As will be apparent to those of skill in the art upon reading this disclosure, each of the individual embodiments described and illustrated herein has discrete components and features which may be readily separated from or combined with the features of any other described embodiment(s) without departing from the scope of the present invention.

Any aspects described above in reference to apparatus may also apply to methods and vice versa.

Any recited method can be carried out in the order of events recited or in any other order which is logically possible. For example, while processes or blocks are presented in a given order, alternative examples may perform routines having steps, or employ systems having blocks, in a different order, and some processes or blocks may be deleted, moved, added, subdivided, combined, and/or modified to provide alternative or subcombinations. Each of these processes or blocks may be implemented in a variety of different ways. Also, while processes or blocks are at times shown as being performed in series, these processes or blocks may instead be performed in parallel, simultaneously or at different times.

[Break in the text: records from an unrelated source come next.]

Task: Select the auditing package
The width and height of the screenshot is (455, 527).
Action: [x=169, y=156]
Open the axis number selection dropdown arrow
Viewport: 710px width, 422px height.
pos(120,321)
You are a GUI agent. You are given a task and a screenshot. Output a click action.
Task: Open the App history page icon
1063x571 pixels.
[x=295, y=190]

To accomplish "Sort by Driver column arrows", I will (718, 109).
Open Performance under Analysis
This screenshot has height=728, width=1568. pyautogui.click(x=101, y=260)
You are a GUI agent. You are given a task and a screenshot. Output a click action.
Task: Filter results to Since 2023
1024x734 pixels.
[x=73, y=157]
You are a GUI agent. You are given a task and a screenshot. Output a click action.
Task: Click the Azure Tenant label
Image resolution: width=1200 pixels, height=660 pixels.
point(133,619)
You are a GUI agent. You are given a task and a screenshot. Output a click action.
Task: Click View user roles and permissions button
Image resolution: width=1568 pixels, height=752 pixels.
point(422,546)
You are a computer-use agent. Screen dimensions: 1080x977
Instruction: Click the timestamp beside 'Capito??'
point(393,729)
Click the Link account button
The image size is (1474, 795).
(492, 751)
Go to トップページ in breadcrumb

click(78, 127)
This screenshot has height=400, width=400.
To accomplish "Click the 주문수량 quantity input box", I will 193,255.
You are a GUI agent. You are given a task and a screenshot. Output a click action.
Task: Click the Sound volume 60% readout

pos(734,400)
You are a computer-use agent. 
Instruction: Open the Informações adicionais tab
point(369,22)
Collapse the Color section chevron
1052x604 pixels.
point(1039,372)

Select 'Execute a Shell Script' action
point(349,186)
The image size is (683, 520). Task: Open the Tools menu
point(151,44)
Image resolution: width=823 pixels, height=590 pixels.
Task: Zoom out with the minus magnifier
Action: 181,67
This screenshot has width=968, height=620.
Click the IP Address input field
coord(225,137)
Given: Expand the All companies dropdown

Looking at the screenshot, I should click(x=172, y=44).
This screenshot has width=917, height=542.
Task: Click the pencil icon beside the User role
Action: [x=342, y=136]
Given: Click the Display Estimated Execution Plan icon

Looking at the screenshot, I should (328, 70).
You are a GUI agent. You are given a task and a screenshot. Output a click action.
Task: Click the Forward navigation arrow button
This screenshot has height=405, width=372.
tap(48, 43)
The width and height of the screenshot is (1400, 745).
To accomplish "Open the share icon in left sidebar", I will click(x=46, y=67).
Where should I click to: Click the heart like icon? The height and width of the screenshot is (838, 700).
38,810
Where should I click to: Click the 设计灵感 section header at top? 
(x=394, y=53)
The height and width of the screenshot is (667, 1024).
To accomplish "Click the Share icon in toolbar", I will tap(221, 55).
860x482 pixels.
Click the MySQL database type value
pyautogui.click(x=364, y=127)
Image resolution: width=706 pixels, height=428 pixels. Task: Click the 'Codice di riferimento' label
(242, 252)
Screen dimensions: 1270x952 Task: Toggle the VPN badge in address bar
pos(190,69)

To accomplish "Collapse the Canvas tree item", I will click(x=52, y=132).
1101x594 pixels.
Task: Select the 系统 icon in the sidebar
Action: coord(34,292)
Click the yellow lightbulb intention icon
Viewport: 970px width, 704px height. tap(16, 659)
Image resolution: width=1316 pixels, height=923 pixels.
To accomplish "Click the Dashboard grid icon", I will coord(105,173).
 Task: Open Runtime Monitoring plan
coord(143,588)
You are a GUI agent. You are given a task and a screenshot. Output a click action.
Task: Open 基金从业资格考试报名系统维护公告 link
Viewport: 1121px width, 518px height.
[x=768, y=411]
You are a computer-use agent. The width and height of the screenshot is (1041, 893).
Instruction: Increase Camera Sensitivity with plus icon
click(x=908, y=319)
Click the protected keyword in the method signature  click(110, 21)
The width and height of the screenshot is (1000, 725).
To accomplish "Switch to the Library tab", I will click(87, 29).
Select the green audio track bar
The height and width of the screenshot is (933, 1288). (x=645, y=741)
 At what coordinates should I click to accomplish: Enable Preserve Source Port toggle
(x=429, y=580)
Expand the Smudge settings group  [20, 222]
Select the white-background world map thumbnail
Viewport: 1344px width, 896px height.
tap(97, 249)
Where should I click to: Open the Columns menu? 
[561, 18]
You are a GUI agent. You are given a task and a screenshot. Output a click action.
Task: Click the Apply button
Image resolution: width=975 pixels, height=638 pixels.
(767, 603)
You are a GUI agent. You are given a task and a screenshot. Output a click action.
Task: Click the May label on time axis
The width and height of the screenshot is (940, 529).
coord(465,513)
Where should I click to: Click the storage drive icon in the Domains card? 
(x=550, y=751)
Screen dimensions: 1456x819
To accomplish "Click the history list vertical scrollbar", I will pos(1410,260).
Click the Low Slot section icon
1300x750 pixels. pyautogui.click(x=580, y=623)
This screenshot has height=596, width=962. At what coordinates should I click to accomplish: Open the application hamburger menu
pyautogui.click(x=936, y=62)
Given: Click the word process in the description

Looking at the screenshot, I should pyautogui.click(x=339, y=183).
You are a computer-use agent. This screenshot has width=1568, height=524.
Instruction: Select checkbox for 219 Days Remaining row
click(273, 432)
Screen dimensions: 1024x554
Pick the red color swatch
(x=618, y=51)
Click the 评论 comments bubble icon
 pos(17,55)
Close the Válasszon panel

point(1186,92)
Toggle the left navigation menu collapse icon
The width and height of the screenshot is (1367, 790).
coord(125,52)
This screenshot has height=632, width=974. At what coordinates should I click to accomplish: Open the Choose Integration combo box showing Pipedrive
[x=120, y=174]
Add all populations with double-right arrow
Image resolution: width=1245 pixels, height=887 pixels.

Various features are described herein as being present in “some embodiments”. Such features are not mandatory and may not be present in all embodiments. Embodiments of the invention may include zero, any one or any combination of two or more of such features. All possible combinations of such features are contemplated by this disclosure even where such features are shown in different drawings and/or described in different sections or paragraphs. This is limited only to the extent that certain ones of such features are incompatible with other ones of such features in the sense that it would be impossible for a person of ordinary skill in the art to construct a practical embodiment that combines such incompatible features. Consequently, the description that “some embodiments” possess feature A and “some embodiments” possess feature B should be interpreted as an express indication that the inventors also contemplate embodiments which combine features A and B (unless the description states otherwise or features A and B are fundamentally incompatible). This is the case even if features A and B are illustrated in different drawings and/or mentioned in different paragraphs, sections or sentences.

It is therefore intended that the following appended claims and claims hereafter introduced are interpreted to include all such modifications, permutations, additions, omissions, and sub-combinations as may reasonably be inferred. The scope of the claims should not be limited by the preferred embodiments set forth in the examples, but should be given the broadest interpretation consistent with the description as a whole.